The book that utterly creeped me out the most was Brave New World because it was written in 1932. THIRTY-TWO! When I read it, I didn't know that, and figured it for a 1960's piece, 50's at the earliest. I read it, was terrified of it, and then found out when it originally came out and became frightened of Aldous Huxley.
I was reading the guardian.co.uk's top 20 geek novels, and noticed that neither brunner's "shockwave rider" nor "stand on zanzibar" showed up on the list and were, in fact, conspicuously missing.
The problem with the older books like Shockwave Rider, is that they fade from public awareness as new books come out and new geeks are born.
Looking at the list, most of the books are either relatively recent, are taught in school, or have been made into movies, so they're likely to be on the shelves of a new book store.
"Trouble with Lichen" seems to be a bit of an anomaly, but perhaps John Wyndham is more popular in the UK (and his stories have been turned into movies).
no subject
Date: 2005-11-21 04:45 pm (UTC)no subject
Date: 2005-11-21 05:41 pm (UTC)Geek SciFi and Television
Date: 2005-11-21 06:43 pm (UTC)I have the same problems reading Norman Spinrad's "Bug Jack Barron"; the television layouts and attack journalism pretty much came true between the time he wrote the book and the time I read it.
no subject
Date: 2005-11-21 08:50 pm (UTC)For some context - I was working staff at the Worldcon at which Brunner died; I didn't have to run much of the interference with the attendees while we were dealing with the fact that he had died, and was a personal friend of a substantial fraction of the staff who were now also dealing poorly, but I did have to run some, and was among the set of people who were informed early about that actual situation. It really sucked. In a weirdly personal note, a friend of mine had been meaning to ask for special dispensation for us to do a bunch of Nick Haflinger hackery. So I have an odd sort of relationship to Shockwave Rider.
I'm slowly coming around to the view that Snowcrash is in the same category &em; prescient by a mere few years, and a very different feel of book if you read it a mere decade or two after the book was written, because not only has too much of it come true, the bits that were wildly speculative are now disconcertingly plausible.
Although part of that may be due to the fact that a lot of my last few months, and my next six, can be boiled down to 'Making the world safe for Pizza delivery.'
(I also count Dream Park in a similar category; Fantasy Role Playing Gaming is now seriously woven into the mainstream culture, even though the activity itself is pretty fringey)
no subject
Date: 2005-11-22 05:03 pm (UTC)So I need to read: I, Robot; Foundation; Stranger in a Strange Land; The Man in the High Castle (which I might have read - I've read a lot of Dick - but I'm not sure); The Diamond Age; and Trouble with Lichen. Neat.

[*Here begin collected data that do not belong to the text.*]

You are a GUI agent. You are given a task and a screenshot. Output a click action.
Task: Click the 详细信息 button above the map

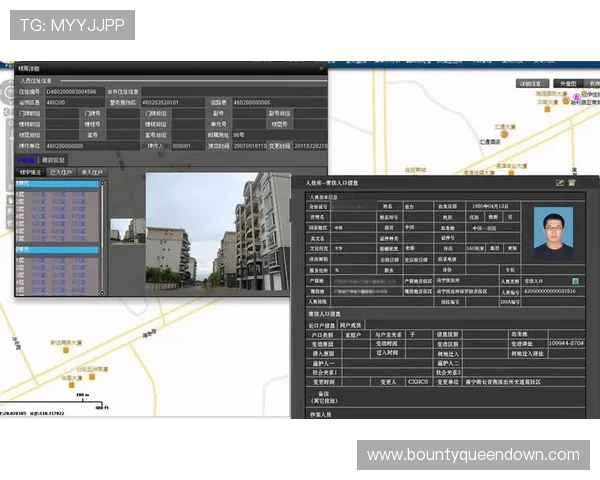point(530,84)
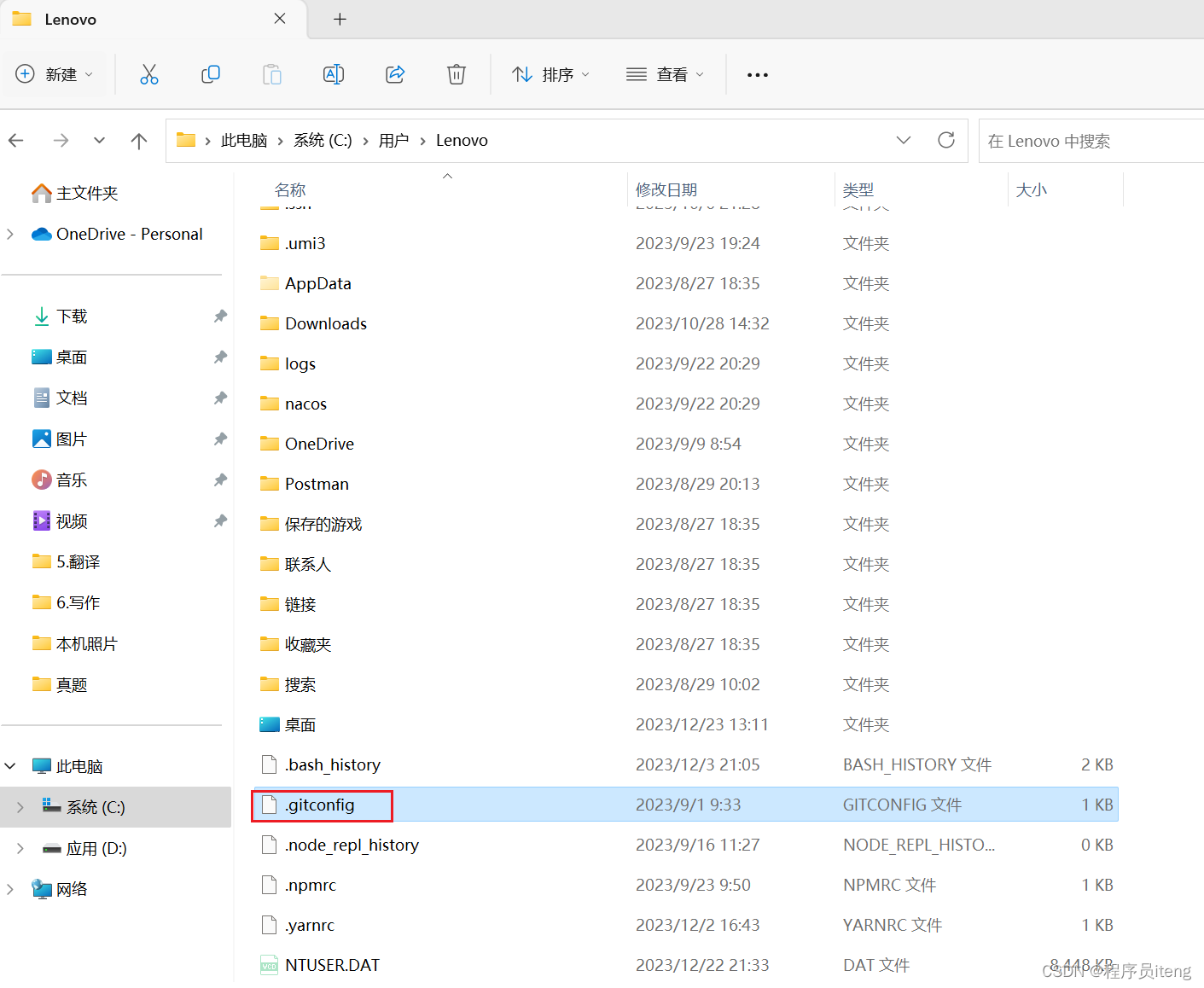
Task: Click 用户 in the breadcrumb path
Action: tap(393, 140)
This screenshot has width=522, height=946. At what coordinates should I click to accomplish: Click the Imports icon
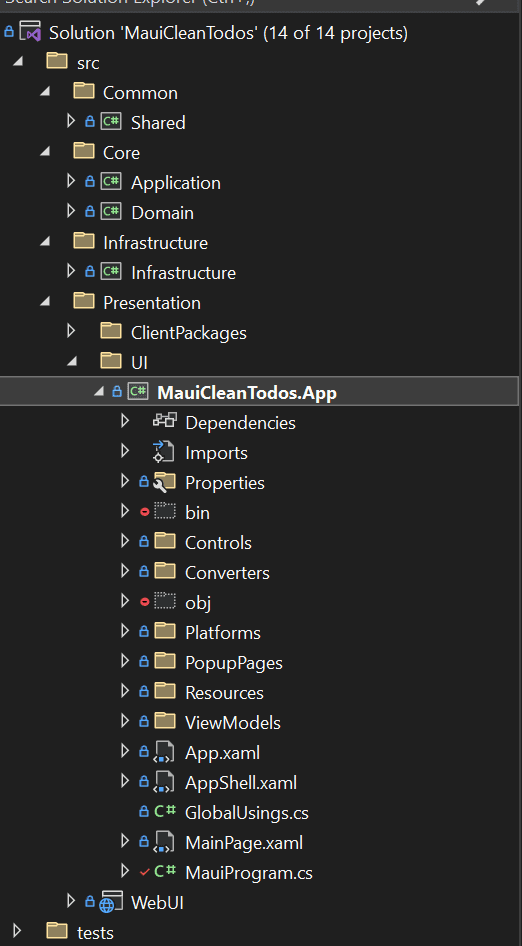click(x=164, y=452)

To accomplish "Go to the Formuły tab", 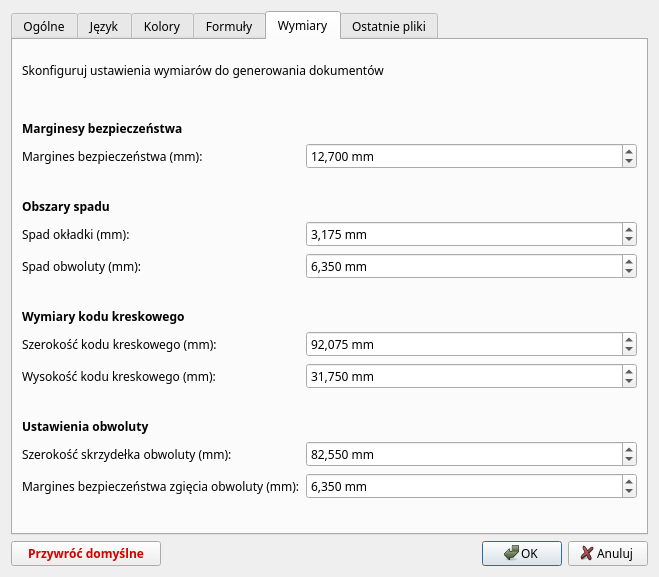I will [229, 27].
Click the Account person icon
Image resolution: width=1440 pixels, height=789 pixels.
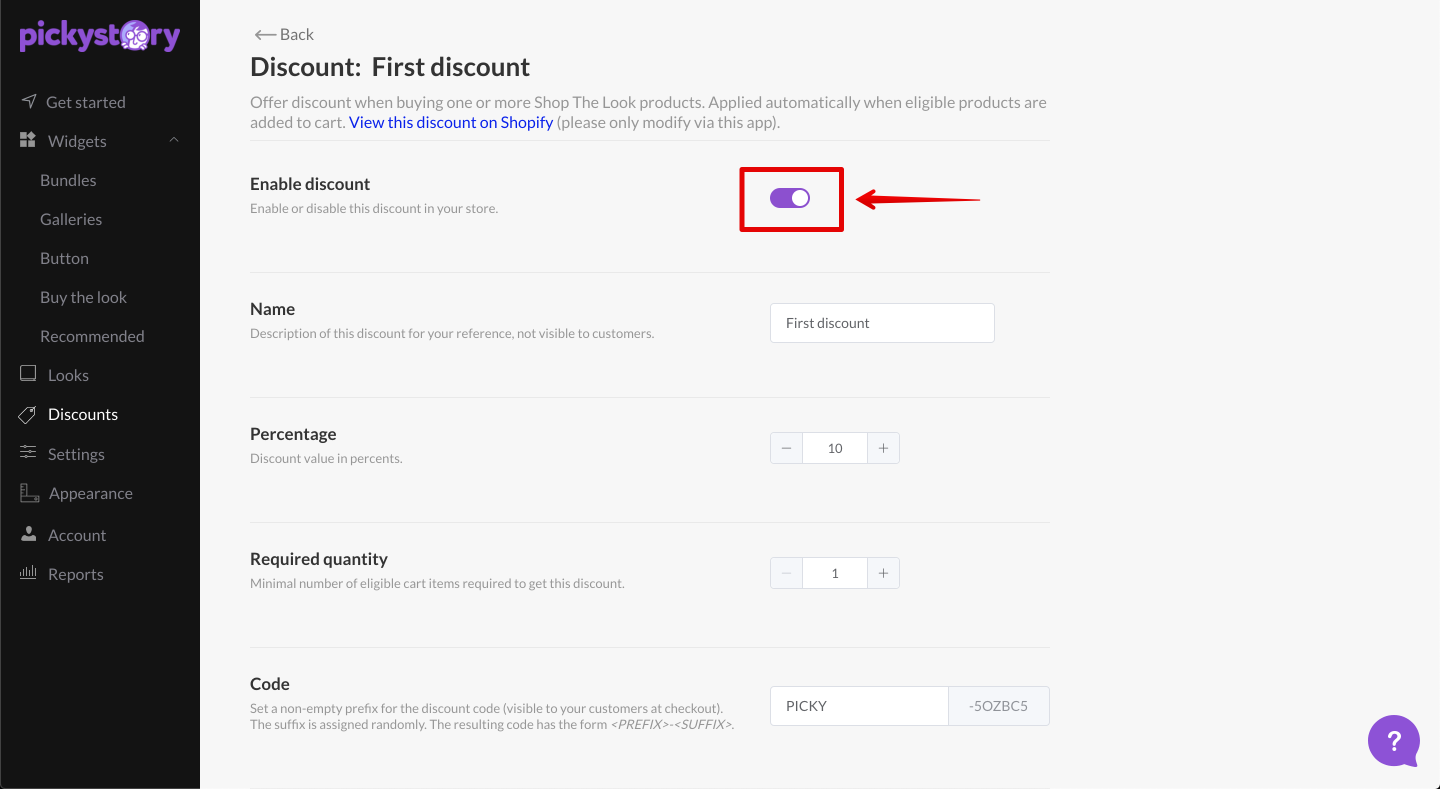click(28, 534)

The book that utterly creeped me out the most was Brave New World because it was written in 1932. THIRTY-TWO! When I read it, I didn't know that, and figured it for a 1960's piece, 50's at the earliest. I read it, was terrified of it, and then found out when it originally came out and became frightened of Aldous Huxley.
I agree with xthread on Dream Park too...
no subject
Date: 2005-11-22 05:19 pm (UTC)noticed that neither brunner's "shockwave rider" nor "stand on zanzibar" showed up on the list and were, in fact, conspicuously missing.
The problem with the older books like Shockwave Rider, is that they fade from public awareness as new books come out and new geeks are born.
Looking at the list, most of the books are either relatively recent, are taught in school, or have been made into movies, so they're likely to be on the shelves of a new book store.
"Trouble with Lichen" seems to be a bit of an anomaly, but perhaps John Wyndham is more popular in the UK (and his stories have been turned into movies).